24.3: Chemotherapie-induzierte Übelkeit und Erbrechen: Neurokinin-1

Neurokinin-1-Rezeptoren (NK_1) sind im gesamten Magen-Darm-Trakt, in den Vagusafferenzen und in wichtigen ZNS-Regionen verteilt, darunter im zentralen Brechzentrum und in der Chemorezeptor-Triggerzone (CTZ). Chemotherapeutika stimulieren Enterochromaffinzellen im Magen-Darm-Trakt, große Mengen von Substanz P (SP) freizusetzen. SP ist ein Neuropeptid, das von bestimmten sensorischen Nerven als Reaktion auf viele verschiedene Stressfaktoren freigesetzt wird, darunter auch solche in der von der Chemotherapie betroffenen Magen-Darm-Schleimhaut. SP bindet und aktiviert diese NK_1-Rezeptoren, was zu der mit der Chemotherapie verbundenen Übelkeit und dem Erbrechen führt.

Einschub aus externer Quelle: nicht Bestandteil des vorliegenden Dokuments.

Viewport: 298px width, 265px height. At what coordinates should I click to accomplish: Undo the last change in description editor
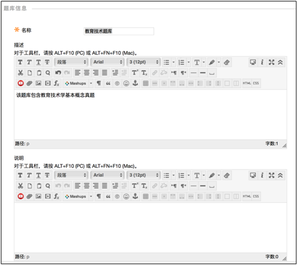pos(58,73)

NK_1-Rezeptorantagonisten wie Aprepitant (Emend), Netupitant (Akynzeo) und Rolapitant (Varubi) wurden entwickelt, um dieser physiologischen Reaktion entgegenzuwirken. Diese Medikamente passieren die Blut-Hirn-Schranke, binden selektiv an NK_1-Rezeptoren und hemmen die Bindung von Substanz P, wodurch durch Chemotherapie-induzierte Übelkeit und Erbrechen (CINV) verhindert werden.

CINV verläuft typischerweise in zwei Phasen: die akute Phase, die sich innerhalb weniger Stunden nach der Chemotherapie entwickelt, und die verzögerte Phase, die zwei bis fünf Tage nach der Behandlung auftritt. Während die meisten Antiemetika die akute Phase von CINV wirksam kontrollieren, sind NK_1-Rezeptorantagonisten besonders wirksam bei der Hemmung der verzögerten Phase. Für optimale Ergebnisse werden sie typischerweise zusammen mit einem 5-HT3-Antagonisten und Dexamethason verwendet.

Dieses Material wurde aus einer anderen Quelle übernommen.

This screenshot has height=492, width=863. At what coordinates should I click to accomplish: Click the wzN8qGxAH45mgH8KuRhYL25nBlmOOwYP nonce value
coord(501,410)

Diese Antagonisten werden hauptsächlich über den CYP3A4-Stoffwechselweg der Leber verstoffwechselt. Sie können jedoch den Leberstoffwechsel von Zytostatika wie Docetaxel (Taxotere), Paclitaxel (Taxol) und Imatinib (Glivec) unterdrücken. Zu den Nebenwirkungen können Müdigkeit, Bauchschmerzen, Durchfall, Schluckauf und selten Neutropenie gehören.

Das zentrale Brechzentrum und die Chemorezeptor-Triggerzone im Hirnstamm sind reich an Neurokinin-1- oder_{NK-1-Rezeptoren}. Während der Chemotherapie setzt die Magen-Darm-Schleimhaut die Substanz P frei, die die Blut-Hirn-Schranke überwindet, um den NK-1-Rezeptor zu binden und zu aktivieren, was schließlich zum Erbrechen führt.

Um dies zu bekämpfen, stehen mehrere NK-1-Rezeptor-Antagonisten wie Aprepitant, Netupitant und Rolapitant zur Verfügung. Sie binden selektiv an_{NK-1-Rezeptoren}, blockieren die Bindung von Substanz P und verhindern Chemotherapie-induzierte Übelkeit und Erbrechen (CINV).

CINV besteht aus zwei Phasen: der akuten Phase, die kurz nach der Behandlung auftritt, und der verzögerten Phase, die einige Tage nach der Behandlung auftritt.

NK-1-Rezeptor-Antagonisten hemmen effektiv die verzögerte Phase von CINV. Sie werden typischerweise mit Akutphasenhemmern – 5-HT 3-Antagonisten und Dexamethason – eingesetzt.

Sie werden hauptsächlich durch hepatisches CYP3A4 metabolisiert. Dies kann insbesondere den CYP3A4-vermittelten Metabolismus von Krebsmedikamenten wie Docetaxel, Paclitaxel und Imatinib beeinflussen.

Weitere Nebenwirkungen sind Müdigkeit, Durchfall, Schluckauf und Neutropenie.